Despite his misgivings, Newaz feels optimistic and is happy with the development of the communication and IT sectors in Bangladesh, but he has some deeper concerns. "I blame the political culture for the expansion of extremism in Bangladesh. Be it local or international, politics serves its own purpose with these kinds of phenomena," he argued.
Like Newaz, many more young men and women in Bangladesh are unhappy with the country's political culture. Jalal Mia, a fish vendor in a local market, told DW that he was unable to cast his vote in a local election, because someone else had done it for him. "In the Upazilla [community-level] elections, my vote was cast even before I reached the poll center," he said.
Bitop Das Gupta, who works for an advertising agency, feels the current leadership is taking Bangladesh towards uncertainty. "I see lack of vision in the education sector, a mediocre mindset and a poor quality of life," he told DW. Similarly,many young people are worried about the lack of political pluralism in the country. Animator Raqib Hasan Apu's biggest frustrations, for example, are religious fundamentalism and the identity crisis that Bangladesh's youth is currently facing.
Public discontent with politics is running so high that many users on social media, including DW Bengali's Facebook page, say they would vote against all political parties in the upcoming polls if they had a choice.
"The biggest challenge for this election commission is to create an environment of confidence that allows voters to go out and vote," Zonayed Saki, a young leftist leader, told DW. "Youths want to go to the polling centers. They want to vote," added the young leader, who is also running for parliament.
The youth will decide
Bangladesh's demography is predominantly young, with people aged between 18 and 65 years constituting around 65 percent of the total population of over 160 million. According to the most recent numbers released by the Bangladesh Bureau of Statistics (BBS), almost one third of the total 104 million registered voters are between 18 and 30 years of age. This means that millions of young men and women will cast their votes in Bangladesh's 300 constituencies, where even a few hundred votes may work in the winner's favor.
"Youths are always the decision-makers in Bangladesh," Arif Jebtik, a renowned blogger and activist from Bangladesh, told DW. "In 2008, young people voted for Awami League [the ruling party] because of their commitment to create a digital Bangladesh and to take war criminals to court."
But recently, the streets of the capital Dhaka witnessed two massive protests against the government. One was directed against the system of reserving government jobs for certain sections of the population, also known as the quota system, and another one demanding more safety on roads. "Students came out on to the streets demanding state reform. This is outrage against this government," Shahid Uddin Chowdhury Annie, a young MP candidate from Bangladesh Nationalist Party (BNP), told DW. "They have seen how the opposition's mouths were shut in the last ten years. So they will vote against this ruling party," he added.
But Bangladesh's Energy Minister Nasrul Hamid denied that public outrage would affect the election results. "We also want safe roads. We are not against their demands," Hamid told DW. "You have to see whether the government is taking necessary action or not.

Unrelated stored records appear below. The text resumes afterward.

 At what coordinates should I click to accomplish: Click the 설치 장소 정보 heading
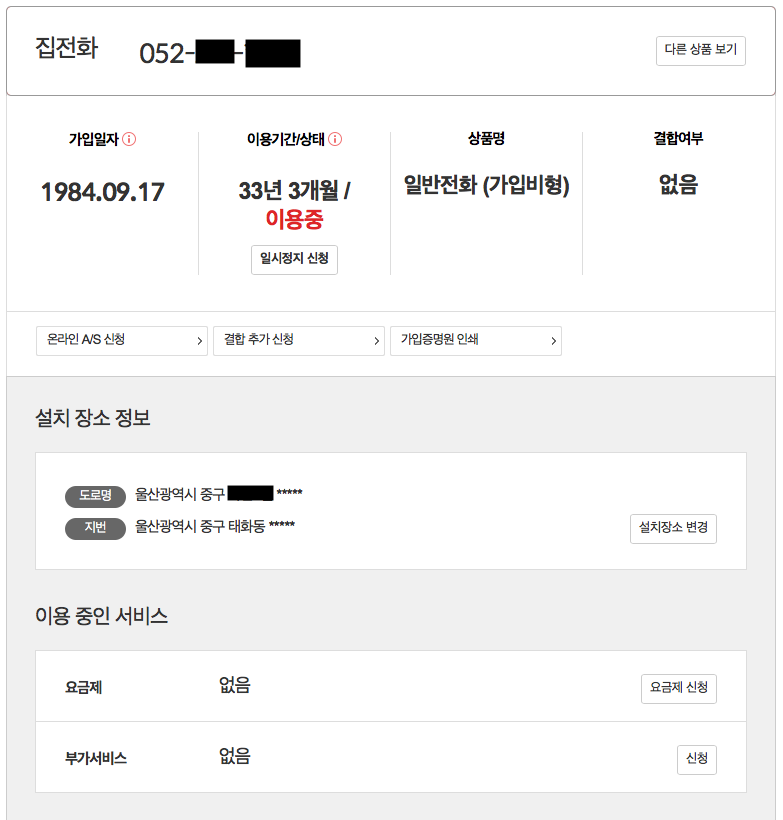pos(93,418)
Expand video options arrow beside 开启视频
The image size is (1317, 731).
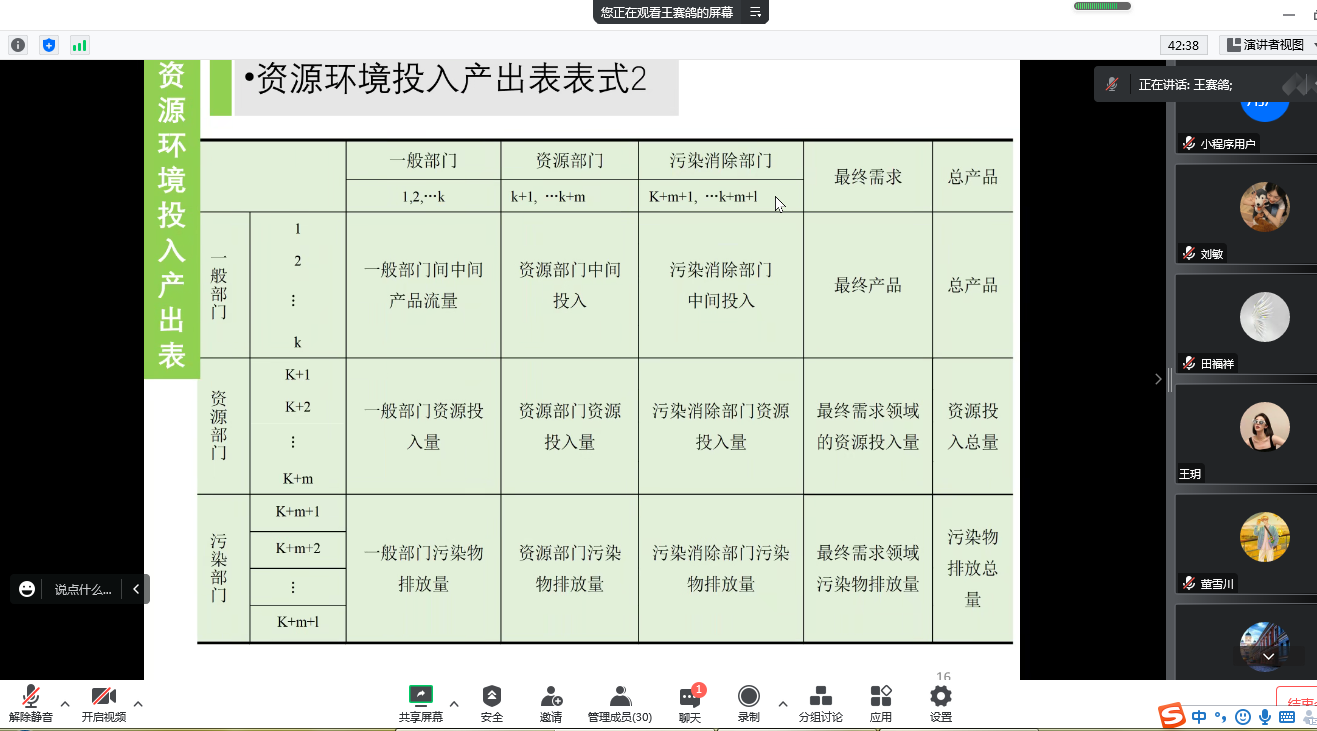(138, 704)
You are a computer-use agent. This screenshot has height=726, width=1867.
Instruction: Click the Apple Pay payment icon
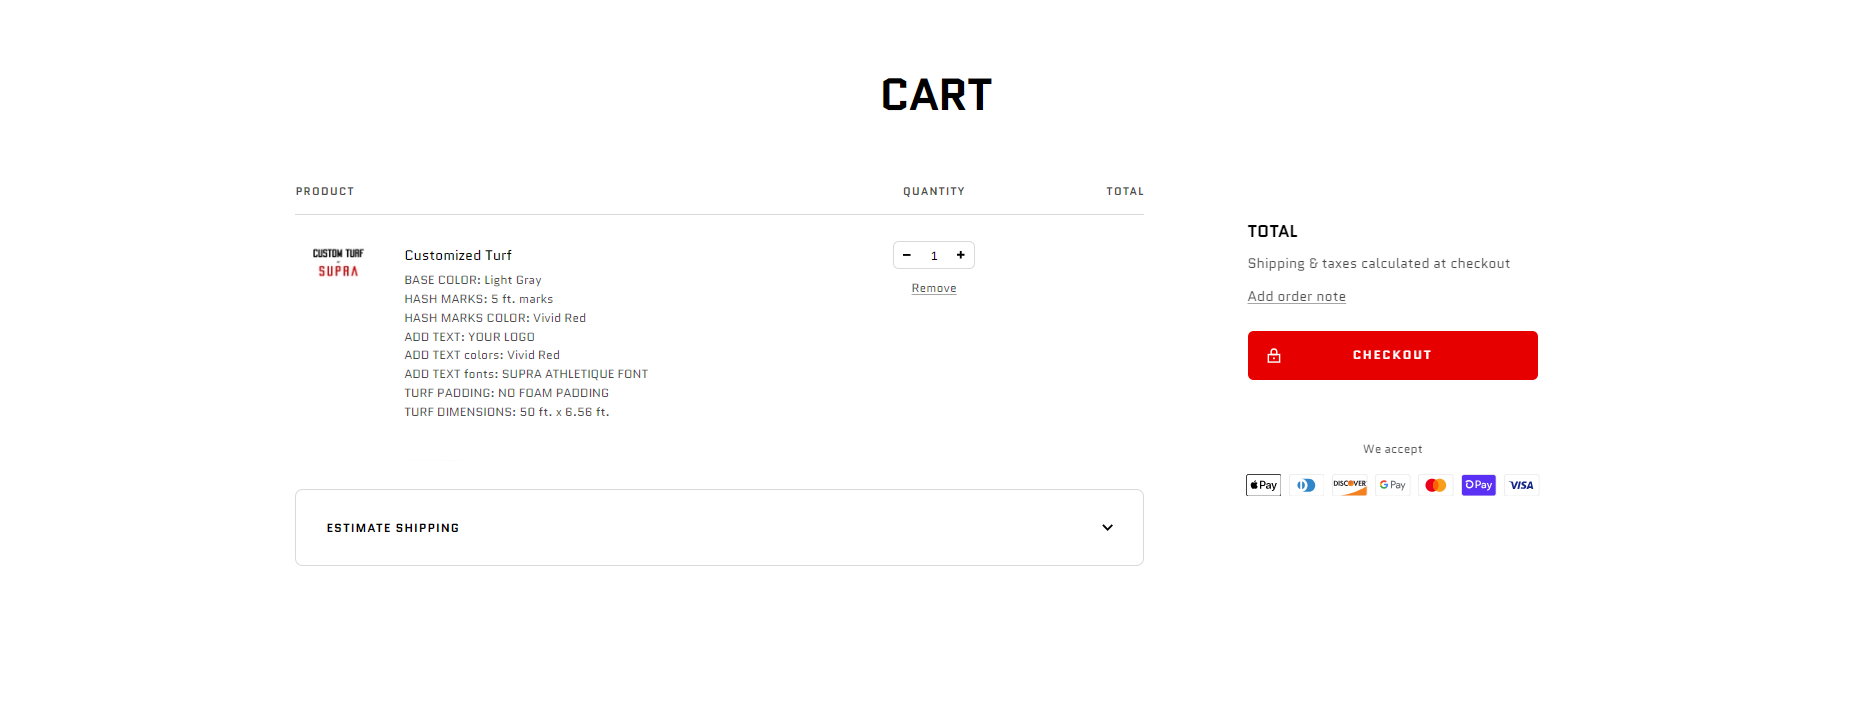click(1263, 485)
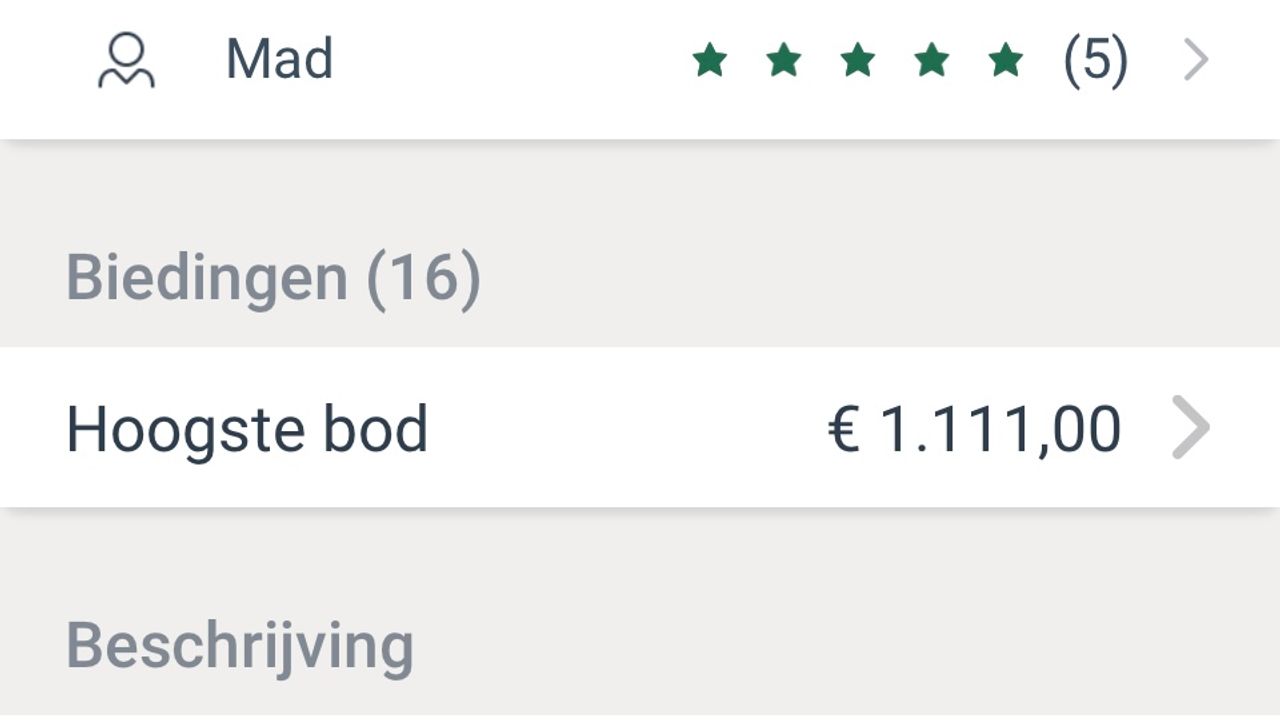
Task: Tap the "Biedingen (16)" section header
Action: point(273,278)
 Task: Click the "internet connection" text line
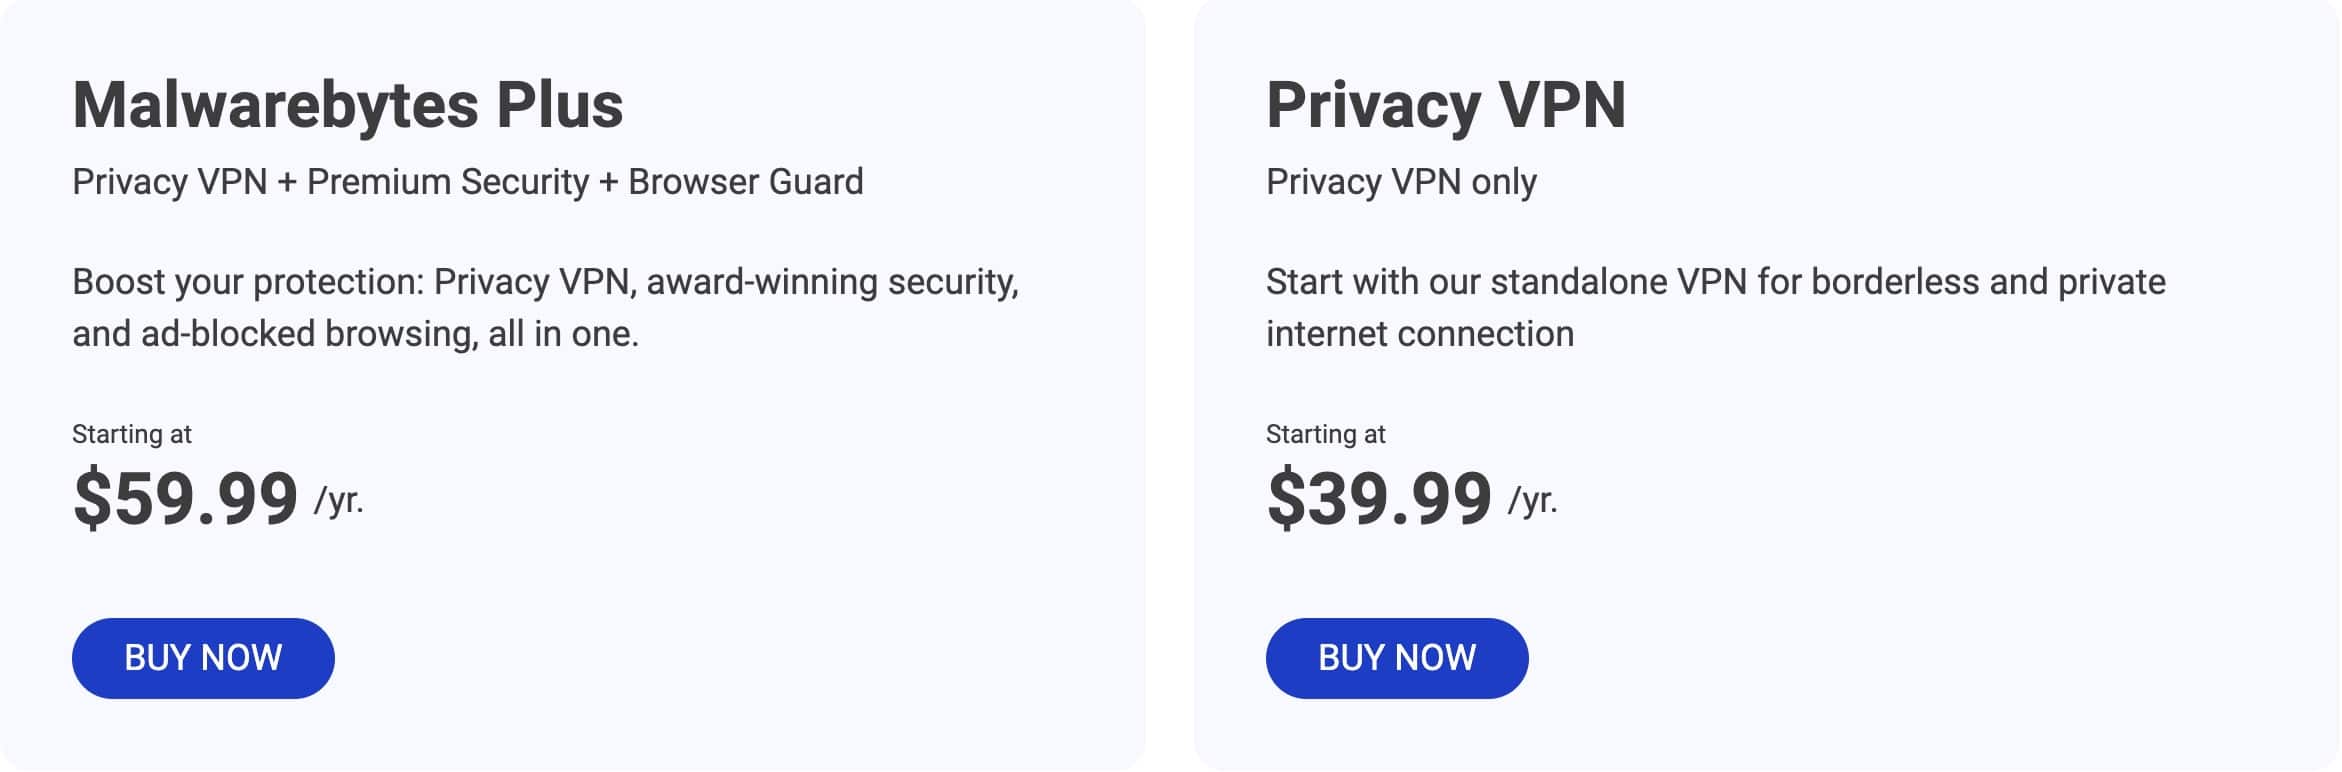pyautogui.click(x=1420, y=334)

And I don't believe that a row of protests by some students reflect the emotion of all the youths of the country."
Hamid said the government had succesfully fulfilled all its commitments and was further canvassing to promote its development initiatives. "We are trying every possible way to attract the youth," Hamid, who is also involved with different youth programs of Awami League, told DW. "We are launching huge campaigns on social media."
Perspectives for the future
Both the ruling Awami League and the Bangladesh National Party have recruited celebrities popular among the youth to run for parliament. These youth icons include sports personalities, singers and showbiz stars. Among them, the most popular person is Bangladesh's one-day cricket team captain Mashrafe Mortaza, who was nominated by the ruling party. "I just answered the call of time," Mashrafe wrote on his Facebook page, as he was criticized for joining politics while simultaneously playing for the cricket team.
Parties are using showbiz stars for their campaigns as well, but blogger Jebtik does not believe that these will have much impact on the decisions of young voters. "In the history of Bangladesh, celebrities have never played a big role in determining who the public would vote for," he told DW. He said that the quota movement, which called for job reservations for certain sections of the population, was popular among the students because there were a lot of educated, unemployed people looking for jobs.
"They want to see the future," Jebtik told DW. "They want a modern Bangladesh. So the youth will carefully consider what commitments the political parties are promising them. They will vote for those who will be able to give them a stable and secure future."